To increase this digital sharing, the House has passed a revision to the Video Privacy Act. You may not recall the "Bork law" of 1988. It was one of the fastest privacy laws ever passed in the U.S. legislature. Here's the description from the New York Times article:

In 1987, the Washington City Paper, a weekly newspaper, published the video rental records of Judge Robert H. Bork, who at the time was a nominee to the Supreme Court. One of the paper’s reporters had obtained the records from Potomac Video, a local rental store. Judge Bork’s choice of movies — he rented a number of classic feature films starring Cary Grant — may have seemed innocuous.

But the disclosure of Judge Bork’s cultural consumption so alarmed Congress that it quickly passed a law giving individuals the power to consent to have their records shared. The statute, nicknamed the “Bork law,” also made video services companies liable for damages if they divulged consumers’ records outside the course of ordinary business.
 At the time the passage of the law had a comic aspect to it: you could imagine the thoughts going through the heads of members of Congress when they realized that any reporter could talk into their local video store and learn what they had rented. Zingo! New law!

The revised bill, stated in the article as being backed primarily by Netflix, would allow consumers (and that's all we are, right, consumers?) to sign a blanket waiver on their video privacy in order to facilitate sharing with friends.

The Times article has various quotes giving pros and cons, online services vs. privacy advocates, all talking about how much you do or don't want your "friends" to know about you. What the article fails to state, however, is that whether you like it or not, every site where you share is a de facto friend as well. If your Facebook friends get your Netflix picks, both Facebook and Netflix (and their advertising partners) also get your video viewing information. The more you share with your friends, the more you are sharing with an invisible network of corporations - who, by the way, you cannot "unfriend" even if you want to.
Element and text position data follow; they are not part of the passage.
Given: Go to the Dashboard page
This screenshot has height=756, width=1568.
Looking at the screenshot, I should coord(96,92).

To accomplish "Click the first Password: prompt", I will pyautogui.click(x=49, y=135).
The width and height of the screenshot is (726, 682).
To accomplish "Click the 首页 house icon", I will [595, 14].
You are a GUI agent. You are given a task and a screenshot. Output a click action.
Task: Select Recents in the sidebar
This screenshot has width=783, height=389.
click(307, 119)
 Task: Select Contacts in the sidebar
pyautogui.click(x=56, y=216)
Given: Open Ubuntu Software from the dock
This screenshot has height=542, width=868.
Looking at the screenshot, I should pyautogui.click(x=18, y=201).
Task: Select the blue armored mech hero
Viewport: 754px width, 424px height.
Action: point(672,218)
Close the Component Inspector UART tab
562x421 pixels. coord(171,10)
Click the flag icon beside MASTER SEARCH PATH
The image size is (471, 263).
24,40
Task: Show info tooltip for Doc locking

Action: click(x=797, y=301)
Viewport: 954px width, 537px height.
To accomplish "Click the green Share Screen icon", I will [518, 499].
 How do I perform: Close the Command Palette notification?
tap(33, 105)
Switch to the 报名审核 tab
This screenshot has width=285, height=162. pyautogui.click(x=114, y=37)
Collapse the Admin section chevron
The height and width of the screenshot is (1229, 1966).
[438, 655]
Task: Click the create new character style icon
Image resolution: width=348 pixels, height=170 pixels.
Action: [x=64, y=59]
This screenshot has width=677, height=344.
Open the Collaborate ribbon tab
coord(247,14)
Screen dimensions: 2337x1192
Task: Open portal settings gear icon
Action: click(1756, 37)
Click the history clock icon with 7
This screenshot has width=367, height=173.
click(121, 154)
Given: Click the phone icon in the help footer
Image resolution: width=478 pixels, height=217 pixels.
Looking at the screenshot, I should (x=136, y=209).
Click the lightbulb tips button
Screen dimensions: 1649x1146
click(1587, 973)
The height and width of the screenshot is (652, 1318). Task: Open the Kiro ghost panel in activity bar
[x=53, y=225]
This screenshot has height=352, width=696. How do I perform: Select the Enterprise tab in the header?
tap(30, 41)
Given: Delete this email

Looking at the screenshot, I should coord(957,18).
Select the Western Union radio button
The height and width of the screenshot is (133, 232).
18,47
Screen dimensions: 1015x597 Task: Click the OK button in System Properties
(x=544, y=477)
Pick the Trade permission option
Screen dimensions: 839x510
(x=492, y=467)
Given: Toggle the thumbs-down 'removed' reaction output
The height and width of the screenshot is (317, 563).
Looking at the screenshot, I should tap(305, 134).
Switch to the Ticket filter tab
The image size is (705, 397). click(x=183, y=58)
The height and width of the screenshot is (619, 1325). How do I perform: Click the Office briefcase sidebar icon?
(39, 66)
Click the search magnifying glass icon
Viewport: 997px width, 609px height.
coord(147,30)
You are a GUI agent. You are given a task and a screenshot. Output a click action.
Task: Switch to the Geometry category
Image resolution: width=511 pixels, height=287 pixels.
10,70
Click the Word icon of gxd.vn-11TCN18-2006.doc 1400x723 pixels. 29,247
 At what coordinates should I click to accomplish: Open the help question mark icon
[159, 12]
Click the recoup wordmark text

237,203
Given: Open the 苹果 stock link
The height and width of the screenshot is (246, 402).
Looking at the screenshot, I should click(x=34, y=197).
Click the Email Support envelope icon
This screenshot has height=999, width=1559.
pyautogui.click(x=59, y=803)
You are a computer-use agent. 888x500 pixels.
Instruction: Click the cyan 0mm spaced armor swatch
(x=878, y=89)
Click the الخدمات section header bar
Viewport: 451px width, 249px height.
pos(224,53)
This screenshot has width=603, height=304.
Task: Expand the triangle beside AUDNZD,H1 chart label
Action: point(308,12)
This is why we need to learn not to share: it's a lie, a deceit. We aren't really sharing with our friends, our friends are being used to get us to divulge information to faceless corporations who have insinuated themselves into our lives for the sole purpose of benefiting from our consumption. They have distorted the entire idea of "friend," and turned it into a buyer's club for their benefit.

Dear friends: I'm looking forward to seeing you ... offline.